Funding the Commons with no Money: Makerfox Support Live Demo

Running a project that benefits us all for free, but monetary donations are never enough to even cover your expenses? Or you want to donate to your favorite open-something project but just can’t afford it? We have developed a new tool “Makerfox Support” to help with that. It debuts in this session, and you may join its first-ever live use with your own projects and donations.

We worked on this innovation over the last two months, and it’s nearly done now. It will debut in this LOTE4 session with a presentation and interactive live demo about how you can donate to projects and causes without money.

What this new tool solves is the dilemma of donating: On one hand, you want to donate to your favorite Commons project (open source, open hardware, a community center, whatever). On the other hand, you can’t afford to donate in money as much as you want to, and your favorite project often has no use for the items and services that you could donate in-kind.

Now with Makerfox Support, your favorite project A can get desired products and services from user B, who wants to support project C, which gets desired products and services from you, who wants to support project A. Got it? :smiley: It’s just the simplest form of an in-kind donation exchange to solve the coincidence of wants problem. This, and more complex variants, are found by the Makerfox algorithm.

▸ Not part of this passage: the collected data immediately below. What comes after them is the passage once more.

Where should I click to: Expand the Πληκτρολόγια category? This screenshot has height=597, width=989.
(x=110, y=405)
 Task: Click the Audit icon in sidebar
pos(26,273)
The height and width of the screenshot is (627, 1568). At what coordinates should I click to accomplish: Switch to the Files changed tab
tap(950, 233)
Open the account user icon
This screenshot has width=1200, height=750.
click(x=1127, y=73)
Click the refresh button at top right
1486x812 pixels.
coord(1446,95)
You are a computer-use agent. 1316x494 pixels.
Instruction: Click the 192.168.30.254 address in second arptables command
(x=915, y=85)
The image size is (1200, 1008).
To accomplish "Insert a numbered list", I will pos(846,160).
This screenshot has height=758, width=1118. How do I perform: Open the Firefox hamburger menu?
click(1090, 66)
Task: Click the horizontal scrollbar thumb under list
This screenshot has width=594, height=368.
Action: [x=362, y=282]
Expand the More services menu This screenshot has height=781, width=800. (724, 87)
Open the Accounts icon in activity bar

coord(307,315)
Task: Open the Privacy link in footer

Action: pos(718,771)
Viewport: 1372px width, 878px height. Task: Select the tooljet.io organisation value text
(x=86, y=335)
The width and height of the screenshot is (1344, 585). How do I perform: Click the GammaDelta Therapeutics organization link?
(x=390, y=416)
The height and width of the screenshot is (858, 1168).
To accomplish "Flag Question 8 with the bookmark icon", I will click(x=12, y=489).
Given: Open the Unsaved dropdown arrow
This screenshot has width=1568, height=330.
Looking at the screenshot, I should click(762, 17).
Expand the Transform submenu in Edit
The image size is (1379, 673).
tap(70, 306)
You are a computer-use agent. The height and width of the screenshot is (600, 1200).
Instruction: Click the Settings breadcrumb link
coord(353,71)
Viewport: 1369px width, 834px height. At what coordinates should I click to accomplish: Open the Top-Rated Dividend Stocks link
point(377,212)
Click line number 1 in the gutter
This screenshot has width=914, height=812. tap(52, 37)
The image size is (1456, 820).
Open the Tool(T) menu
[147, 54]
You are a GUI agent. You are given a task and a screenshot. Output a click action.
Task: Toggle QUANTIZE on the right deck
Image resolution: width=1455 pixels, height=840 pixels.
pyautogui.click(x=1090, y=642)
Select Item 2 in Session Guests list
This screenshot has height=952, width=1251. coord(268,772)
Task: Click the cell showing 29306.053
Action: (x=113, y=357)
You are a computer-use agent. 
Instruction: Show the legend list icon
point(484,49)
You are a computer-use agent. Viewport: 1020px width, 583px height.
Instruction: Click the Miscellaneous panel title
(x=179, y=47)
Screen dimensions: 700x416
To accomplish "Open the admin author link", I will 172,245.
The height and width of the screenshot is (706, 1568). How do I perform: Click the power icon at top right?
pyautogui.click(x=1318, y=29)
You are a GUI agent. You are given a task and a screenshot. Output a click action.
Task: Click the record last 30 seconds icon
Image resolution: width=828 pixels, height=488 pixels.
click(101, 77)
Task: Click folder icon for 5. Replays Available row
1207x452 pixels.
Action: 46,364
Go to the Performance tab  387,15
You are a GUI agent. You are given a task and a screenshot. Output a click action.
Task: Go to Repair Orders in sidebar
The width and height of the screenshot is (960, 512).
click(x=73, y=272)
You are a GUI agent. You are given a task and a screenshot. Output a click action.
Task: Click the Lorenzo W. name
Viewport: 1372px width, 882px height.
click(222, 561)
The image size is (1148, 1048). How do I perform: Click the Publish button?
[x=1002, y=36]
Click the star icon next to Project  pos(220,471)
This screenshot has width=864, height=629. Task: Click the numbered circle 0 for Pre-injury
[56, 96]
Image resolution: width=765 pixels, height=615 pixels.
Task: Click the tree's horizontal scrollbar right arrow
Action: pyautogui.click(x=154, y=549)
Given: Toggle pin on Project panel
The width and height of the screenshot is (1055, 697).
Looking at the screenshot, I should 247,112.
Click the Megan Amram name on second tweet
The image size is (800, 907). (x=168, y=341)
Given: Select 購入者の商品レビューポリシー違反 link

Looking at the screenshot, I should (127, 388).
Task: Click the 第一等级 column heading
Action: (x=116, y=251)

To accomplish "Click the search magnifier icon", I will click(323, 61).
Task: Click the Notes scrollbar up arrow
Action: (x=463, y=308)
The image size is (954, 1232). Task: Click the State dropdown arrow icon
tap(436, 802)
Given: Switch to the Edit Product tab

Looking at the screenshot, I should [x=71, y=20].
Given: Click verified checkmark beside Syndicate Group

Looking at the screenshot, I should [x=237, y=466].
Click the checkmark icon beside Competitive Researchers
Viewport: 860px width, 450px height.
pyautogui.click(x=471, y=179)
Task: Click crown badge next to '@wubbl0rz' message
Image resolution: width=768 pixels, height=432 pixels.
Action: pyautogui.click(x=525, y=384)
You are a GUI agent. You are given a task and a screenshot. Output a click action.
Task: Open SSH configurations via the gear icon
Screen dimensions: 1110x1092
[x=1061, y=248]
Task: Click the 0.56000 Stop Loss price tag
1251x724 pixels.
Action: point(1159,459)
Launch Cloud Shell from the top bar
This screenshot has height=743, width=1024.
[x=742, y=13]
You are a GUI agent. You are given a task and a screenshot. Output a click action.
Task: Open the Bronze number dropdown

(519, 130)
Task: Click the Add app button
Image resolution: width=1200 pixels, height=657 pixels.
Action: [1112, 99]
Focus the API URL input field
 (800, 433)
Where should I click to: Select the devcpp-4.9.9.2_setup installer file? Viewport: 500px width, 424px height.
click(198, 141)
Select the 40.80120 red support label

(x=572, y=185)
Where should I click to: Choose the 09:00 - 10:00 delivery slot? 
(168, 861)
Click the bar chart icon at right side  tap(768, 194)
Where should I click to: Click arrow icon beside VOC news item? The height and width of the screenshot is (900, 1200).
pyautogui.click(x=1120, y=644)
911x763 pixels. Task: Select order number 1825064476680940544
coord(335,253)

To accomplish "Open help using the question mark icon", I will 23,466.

We will do the first-ever live demo of this new “Makerfox Support” feature in this session. You can just watch, but we invite you to be a part of it: in that case, register a Makerfox account and bring a notebook, your project and / or skills and items to donate to others’ projects. (You probably already have a Makerfox account because it’s the no-money marketplace most LOTE-goers got their conference ticket from!)

Date: 2014-10-25 12:30:00 - 2014-10-25 12:30:00, Europe/Berlin Time.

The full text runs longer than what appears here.